Bar B Barn Montreal’s best chicken & ribs turns 50
Bar B Barn – Tom McQueen has been associated with the Bar B Barn for so long he’s practically part of the furniture. When I ask the affable manager how long he’s been at the iconic establishment celebrating its 50th anniversary this year – it opened in April 1967 just before Expo 67 – he chuckles and returns my question with one of his own, “On or off the books?”
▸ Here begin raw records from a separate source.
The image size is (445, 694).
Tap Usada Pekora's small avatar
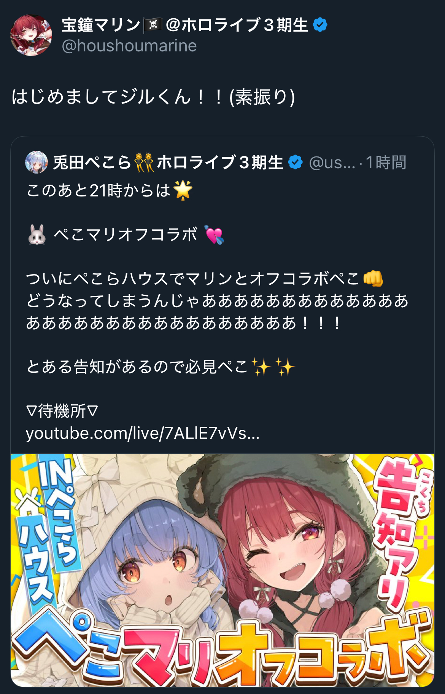tap(37, 162)
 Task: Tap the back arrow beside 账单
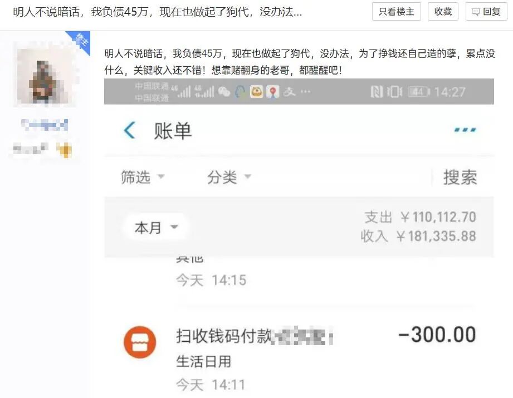point(130,130)
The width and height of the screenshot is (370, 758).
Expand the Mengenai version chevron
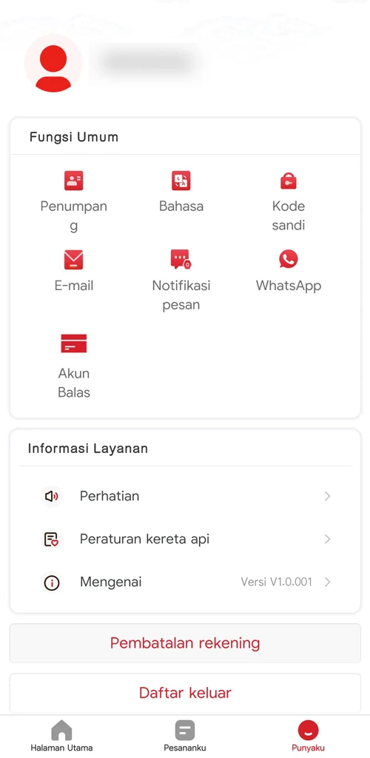328,582

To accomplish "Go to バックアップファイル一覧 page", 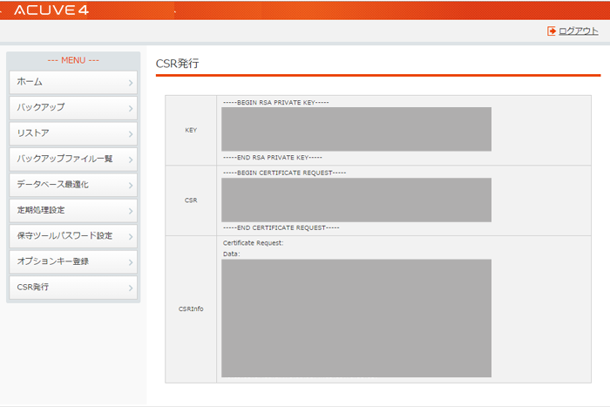I will coord(73,159).
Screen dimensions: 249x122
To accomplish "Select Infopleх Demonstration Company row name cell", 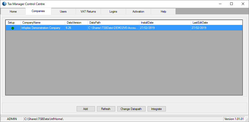I will [x=41, y=28].
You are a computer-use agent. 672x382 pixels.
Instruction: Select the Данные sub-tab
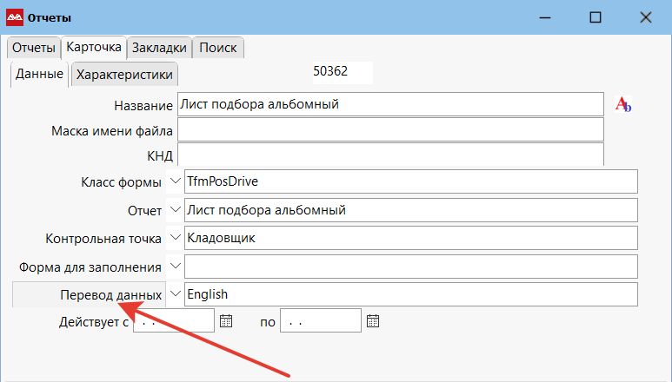coord(39,75)
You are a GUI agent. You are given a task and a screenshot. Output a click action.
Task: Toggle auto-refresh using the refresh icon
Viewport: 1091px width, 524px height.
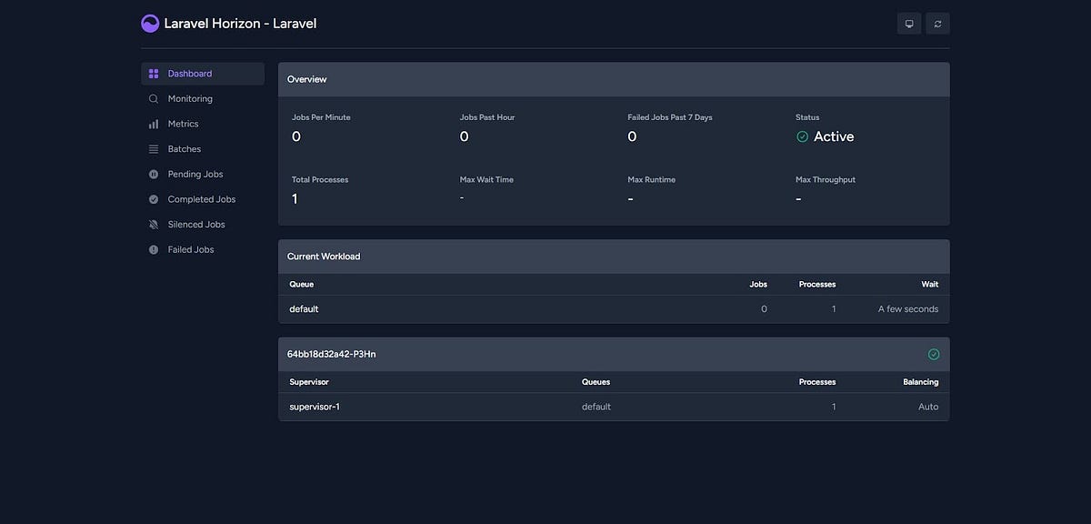point(937,23)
Bar B Barn Chicken and ribs amazing flavours keeps customers coming back for 50 years
Co-owner with father and son Manny and Dalton Barnoff, McQueen first met the pair on the golf course in Candiac while he was working as a caddy as a mere lad of 8 1/2 years old. The fatherless youngster from the south shore was drawn to the father-son duo and they to him. They sent him to caddy school to learn how to ply his trade and he caddied for them until he was 15. At this point Manny said to him, “Enough, enough – time to get a real job and come work for us.”

Bar B Barn downtown
Manny brought him back to the Bar B Barn on Guy Street and said, “This is your future.” McQueen complied with his mentor’s request to come work for the family business and the rest is history. He had the usual apprenticeship in the restaurant & hotel industry starting off as a busboy – he quit the first night – but then went back shortly after. “I learned the whole kitchen, how to be a butcher, eventually becoming a waiter and bartender.” On the day he turned 21 he became a manager. McQueen laughs again when he thinks back to those days. “I’m still working here 6 days a week.”
“I had wanted to be a CPA but never pursued it,” he says with no trace of regret. Two of my sons are CPAs,” he adds matter-of-factly. McQueen waxes euphoric when he reminisces about the heyday of the Bar-B-Barn when the customers were an A-list of`Who’s Who in politics, media, and sports. “Back in the day, the 70’s, the press – The Gazette, The Montreal Star – all those guys were at the bar. The Expos, the Als, the Habs came before and after the game.”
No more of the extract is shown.